▶ _SUPPLIED MATERIAL_
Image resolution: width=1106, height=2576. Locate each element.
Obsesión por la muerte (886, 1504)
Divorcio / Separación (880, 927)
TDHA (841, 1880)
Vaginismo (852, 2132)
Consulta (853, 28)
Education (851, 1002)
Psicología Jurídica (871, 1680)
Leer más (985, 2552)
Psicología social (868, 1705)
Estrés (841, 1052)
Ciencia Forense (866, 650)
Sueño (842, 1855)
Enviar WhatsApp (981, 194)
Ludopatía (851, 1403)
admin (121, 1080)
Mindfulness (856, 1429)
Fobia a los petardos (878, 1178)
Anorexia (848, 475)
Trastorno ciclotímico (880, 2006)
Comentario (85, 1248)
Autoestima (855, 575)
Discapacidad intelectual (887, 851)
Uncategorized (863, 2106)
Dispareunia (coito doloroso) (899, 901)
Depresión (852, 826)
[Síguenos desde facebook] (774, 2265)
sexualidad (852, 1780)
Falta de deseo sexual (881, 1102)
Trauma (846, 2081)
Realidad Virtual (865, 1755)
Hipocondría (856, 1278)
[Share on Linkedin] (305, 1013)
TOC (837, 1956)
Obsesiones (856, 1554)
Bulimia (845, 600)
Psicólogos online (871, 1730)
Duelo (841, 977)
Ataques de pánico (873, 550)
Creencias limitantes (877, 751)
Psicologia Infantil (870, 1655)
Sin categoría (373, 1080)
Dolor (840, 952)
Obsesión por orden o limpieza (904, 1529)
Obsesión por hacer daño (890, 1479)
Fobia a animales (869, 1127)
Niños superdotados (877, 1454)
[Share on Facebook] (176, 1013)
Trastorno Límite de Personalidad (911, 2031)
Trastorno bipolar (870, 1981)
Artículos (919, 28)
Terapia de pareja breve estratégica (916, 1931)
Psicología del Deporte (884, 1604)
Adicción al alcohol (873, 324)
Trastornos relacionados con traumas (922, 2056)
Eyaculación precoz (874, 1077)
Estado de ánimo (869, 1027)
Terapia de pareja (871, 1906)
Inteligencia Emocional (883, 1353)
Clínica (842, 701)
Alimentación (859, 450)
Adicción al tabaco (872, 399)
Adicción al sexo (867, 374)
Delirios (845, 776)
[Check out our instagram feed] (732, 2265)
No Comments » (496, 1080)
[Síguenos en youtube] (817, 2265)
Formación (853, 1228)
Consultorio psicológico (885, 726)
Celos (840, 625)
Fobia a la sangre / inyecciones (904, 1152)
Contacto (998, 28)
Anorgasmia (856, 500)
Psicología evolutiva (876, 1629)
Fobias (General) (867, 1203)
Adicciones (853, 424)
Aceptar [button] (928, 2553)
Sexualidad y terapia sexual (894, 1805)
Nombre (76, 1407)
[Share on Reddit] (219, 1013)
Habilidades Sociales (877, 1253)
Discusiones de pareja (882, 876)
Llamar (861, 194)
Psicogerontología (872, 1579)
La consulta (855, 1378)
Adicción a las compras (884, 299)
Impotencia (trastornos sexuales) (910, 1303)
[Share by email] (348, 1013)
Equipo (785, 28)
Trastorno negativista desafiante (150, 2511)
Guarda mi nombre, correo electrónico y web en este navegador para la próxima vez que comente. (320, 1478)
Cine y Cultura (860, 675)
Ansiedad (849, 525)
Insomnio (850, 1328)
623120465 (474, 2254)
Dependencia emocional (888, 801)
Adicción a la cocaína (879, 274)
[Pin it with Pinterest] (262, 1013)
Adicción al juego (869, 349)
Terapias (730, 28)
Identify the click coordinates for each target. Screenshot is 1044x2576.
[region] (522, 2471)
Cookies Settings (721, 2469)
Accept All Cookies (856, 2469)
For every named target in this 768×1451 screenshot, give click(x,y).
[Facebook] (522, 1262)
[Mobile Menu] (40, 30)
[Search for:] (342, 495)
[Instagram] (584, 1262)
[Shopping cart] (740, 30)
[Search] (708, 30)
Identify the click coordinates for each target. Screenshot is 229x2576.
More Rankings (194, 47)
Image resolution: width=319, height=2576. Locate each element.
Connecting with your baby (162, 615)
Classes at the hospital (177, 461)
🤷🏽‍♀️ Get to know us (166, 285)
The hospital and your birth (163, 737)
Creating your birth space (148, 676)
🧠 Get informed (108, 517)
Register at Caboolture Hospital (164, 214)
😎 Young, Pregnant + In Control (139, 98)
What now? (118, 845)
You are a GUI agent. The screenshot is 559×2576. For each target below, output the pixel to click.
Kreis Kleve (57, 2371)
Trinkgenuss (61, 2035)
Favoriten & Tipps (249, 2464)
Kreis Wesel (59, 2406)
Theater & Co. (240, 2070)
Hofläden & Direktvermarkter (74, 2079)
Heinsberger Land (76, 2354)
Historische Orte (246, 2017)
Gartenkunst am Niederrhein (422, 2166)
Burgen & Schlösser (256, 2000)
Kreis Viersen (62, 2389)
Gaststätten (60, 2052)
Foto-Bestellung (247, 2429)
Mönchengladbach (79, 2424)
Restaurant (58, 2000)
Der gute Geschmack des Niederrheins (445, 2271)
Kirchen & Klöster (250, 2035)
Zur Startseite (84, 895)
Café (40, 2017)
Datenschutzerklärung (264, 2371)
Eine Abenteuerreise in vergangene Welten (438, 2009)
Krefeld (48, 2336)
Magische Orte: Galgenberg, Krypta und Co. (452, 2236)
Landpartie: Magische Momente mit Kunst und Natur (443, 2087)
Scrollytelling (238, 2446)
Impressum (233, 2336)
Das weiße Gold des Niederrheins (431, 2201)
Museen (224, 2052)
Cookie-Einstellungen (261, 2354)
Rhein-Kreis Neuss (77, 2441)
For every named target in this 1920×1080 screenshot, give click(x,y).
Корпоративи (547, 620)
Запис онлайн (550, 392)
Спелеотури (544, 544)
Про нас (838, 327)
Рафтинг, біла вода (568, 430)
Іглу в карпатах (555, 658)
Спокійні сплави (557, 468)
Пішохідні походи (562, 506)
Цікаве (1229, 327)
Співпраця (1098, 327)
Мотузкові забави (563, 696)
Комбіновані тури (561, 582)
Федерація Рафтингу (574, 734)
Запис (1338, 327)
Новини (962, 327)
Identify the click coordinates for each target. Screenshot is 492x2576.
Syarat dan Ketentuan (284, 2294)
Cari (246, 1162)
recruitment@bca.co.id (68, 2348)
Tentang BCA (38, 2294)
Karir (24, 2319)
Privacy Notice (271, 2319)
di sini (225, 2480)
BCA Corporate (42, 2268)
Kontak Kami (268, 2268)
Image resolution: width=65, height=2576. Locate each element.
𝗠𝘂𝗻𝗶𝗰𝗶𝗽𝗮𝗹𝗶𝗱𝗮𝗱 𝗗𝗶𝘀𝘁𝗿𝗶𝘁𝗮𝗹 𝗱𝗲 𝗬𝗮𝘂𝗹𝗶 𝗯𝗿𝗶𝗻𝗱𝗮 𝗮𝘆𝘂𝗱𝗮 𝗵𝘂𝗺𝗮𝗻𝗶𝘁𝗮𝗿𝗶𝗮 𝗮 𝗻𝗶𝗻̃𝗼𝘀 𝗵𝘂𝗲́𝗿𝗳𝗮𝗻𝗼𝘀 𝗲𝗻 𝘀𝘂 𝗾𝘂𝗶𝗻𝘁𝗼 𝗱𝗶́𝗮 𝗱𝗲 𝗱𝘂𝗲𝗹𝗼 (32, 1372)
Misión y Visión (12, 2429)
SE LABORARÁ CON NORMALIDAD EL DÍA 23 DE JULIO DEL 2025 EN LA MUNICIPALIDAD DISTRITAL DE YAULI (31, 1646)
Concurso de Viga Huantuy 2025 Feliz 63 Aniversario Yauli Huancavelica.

▶ _YOUR TASK_
Transcribe the records above exactly, beginning at the line that contains "Іглу в карпатах (555, 658)" and ending with the line that contains "Новини (962, 327)", both included, and nothing else.

▶ _SOLVED PROBLEM_
Іглу в карпатах (555, 658)
Спокійні сплави (557, 468)
Пішохідні походи (562, 506)
Цікаве (1229, 327)
Співпраця (1098, 327)
Мотузкові забави (563, 696)
Комбіновані тури (561, 582)
Федерація Рафтингу (574, 734)
Запис (1338, 327)
Новини (962, 327)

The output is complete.